— Work to be completed —
Copy the data exactly from the line that contains "Open the Latest first sort menu" through the line that contains "Disable status toggle", keeping both end lines and leaving out everything else.

⁂

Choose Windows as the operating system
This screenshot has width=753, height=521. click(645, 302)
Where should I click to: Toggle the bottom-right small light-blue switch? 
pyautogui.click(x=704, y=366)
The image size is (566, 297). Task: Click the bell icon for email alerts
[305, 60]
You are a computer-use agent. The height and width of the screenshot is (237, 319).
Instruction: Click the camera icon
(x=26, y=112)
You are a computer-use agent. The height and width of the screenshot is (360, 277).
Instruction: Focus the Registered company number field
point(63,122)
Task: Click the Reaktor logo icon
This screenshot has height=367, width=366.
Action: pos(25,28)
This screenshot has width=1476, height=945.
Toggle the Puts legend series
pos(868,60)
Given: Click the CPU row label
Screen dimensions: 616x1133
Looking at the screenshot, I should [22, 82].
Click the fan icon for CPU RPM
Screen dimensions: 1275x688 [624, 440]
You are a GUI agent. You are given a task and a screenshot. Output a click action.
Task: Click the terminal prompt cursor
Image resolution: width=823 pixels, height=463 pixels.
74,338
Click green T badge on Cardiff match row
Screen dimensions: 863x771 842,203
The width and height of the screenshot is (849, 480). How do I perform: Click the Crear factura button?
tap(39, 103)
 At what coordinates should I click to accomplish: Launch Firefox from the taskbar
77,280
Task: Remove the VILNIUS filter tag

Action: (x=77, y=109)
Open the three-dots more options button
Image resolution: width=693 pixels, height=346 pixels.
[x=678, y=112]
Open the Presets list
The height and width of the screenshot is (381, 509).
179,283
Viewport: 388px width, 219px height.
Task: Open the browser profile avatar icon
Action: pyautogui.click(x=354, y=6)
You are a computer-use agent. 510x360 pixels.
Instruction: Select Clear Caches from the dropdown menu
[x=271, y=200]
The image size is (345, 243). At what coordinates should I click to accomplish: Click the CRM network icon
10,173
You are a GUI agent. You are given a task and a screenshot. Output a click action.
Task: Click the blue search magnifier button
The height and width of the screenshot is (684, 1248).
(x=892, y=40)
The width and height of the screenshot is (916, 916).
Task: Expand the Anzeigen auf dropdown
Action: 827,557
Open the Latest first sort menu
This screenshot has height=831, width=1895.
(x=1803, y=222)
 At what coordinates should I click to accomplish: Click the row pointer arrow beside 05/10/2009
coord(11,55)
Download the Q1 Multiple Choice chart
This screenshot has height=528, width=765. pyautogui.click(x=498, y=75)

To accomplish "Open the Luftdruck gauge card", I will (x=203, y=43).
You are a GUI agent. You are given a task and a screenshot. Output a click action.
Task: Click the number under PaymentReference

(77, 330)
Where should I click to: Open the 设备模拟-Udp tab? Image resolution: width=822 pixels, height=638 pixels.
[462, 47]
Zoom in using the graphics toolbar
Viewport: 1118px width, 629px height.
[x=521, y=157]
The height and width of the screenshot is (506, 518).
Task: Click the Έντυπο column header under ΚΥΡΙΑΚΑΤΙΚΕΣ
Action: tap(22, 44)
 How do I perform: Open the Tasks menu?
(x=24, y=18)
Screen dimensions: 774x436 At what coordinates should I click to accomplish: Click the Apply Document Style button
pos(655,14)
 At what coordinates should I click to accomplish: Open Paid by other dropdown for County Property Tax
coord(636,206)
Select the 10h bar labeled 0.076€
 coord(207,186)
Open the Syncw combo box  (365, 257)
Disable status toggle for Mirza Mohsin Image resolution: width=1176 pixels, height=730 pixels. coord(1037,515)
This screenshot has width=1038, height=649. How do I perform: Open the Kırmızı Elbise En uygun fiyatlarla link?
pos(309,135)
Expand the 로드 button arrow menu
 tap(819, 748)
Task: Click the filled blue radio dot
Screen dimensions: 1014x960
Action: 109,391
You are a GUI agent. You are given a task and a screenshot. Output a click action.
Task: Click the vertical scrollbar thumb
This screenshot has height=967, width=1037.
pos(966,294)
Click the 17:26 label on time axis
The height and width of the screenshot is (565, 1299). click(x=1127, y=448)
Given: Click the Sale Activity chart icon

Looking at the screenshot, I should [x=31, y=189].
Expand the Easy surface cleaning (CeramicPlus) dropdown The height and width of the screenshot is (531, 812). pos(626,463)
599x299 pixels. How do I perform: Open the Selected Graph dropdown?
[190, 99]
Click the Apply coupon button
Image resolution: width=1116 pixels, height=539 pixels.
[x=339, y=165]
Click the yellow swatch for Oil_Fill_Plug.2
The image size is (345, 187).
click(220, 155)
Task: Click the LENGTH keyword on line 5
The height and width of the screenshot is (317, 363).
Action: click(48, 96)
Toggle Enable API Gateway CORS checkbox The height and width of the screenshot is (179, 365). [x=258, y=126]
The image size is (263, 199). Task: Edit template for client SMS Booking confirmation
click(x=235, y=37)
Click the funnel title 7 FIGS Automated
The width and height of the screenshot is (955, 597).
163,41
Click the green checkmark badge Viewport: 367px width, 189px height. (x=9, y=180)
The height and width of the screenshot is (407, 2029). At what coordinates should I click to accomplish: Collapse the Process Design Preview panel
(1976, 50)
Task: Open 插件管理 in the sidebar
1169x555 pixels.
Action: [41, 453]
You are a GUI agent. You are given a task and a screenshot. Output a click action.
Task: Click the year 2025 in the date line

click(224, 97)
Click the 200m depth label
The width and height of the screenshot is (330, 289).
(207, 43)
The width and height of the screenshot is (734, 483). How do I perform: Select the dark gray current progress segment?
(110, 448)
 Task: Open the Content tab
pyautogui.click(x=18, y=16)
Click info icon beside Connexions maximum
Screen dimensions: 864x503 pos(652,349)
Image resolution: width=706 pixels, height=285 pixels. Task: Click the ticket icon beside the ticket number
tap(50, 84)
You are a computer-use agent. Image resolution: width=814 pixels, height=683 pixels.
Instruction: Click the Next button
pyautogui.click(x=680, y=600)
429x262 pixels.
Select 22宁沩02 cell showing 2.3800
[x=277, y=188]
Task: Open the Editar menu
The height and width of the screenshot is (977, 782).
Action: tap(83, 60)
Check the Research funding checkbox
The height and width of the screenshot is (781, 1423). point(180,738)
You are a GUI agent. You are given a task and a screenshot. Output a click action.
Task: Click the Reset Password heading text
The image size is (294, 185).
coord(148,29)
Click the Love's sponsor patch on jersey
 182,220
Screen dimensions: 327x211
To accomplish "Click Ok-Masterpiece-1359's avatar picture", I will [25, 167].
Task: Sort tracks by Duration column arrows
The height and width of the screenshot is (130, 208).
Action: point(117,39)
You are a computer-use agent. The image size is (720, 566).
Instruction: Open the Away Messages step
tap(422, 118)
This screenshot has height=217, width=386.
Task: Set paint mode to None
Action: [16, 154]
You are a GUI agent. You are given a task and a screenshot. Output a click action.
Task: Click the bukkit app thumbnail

⁂

— Exercise response —
Open the Latest first sort menu
This screenshot has height=831, width=1895.
(x=1803, y=222)
 At what coordinates should I click to accomplish: Click the row pointer arrow beside 05/10/2009
coord(11,55)
Download the Q1 Multiple Choice chart
This screenshot has height=528, width=765. pyautogui.click(x=498, y=75)

To accomplish "Open the Luftdruck gauge card", I will (x=203, y=43).
You are a GUI agent. You are given a task and a screenshot. Output a click action.
Task: Click the number under PaymentReference

(77, 330)
Where should I click to: Open the 设备模拟-Udp tab? Image resolution: width=822 pixels, height=638 pixels.
[462, 47]
Zoom in using the graphics toolbar
Viewport: 1118px width, 629px height.
[x=521, y=157]
The height and width of the screenshot is (506, 518).
Task: Click the Έντυπο column header under ΚΥΡΙΑΚΑΤΙΚΕΣ
Action: tap(22, 44)
 How do I perform: Open the Tasks menu?
(x=24, y=18)
Screen dimensions: 774x436 At what coordinates should I click to accomplish: Click the Apply Document Style button
pos(655,14)
 At what coordinates should I click to accomplish: Open Paid by other dropdown for County Property Tax
coord(636,206)
Select the 10h bar labeled 0.076€
 coord(207,186)
Open the Syncw combo box  (365, 257)
Disable status toggle for Mirza Mohsin Image resolution: width=1176 pixels, height=730 pixels. coord(1037,515)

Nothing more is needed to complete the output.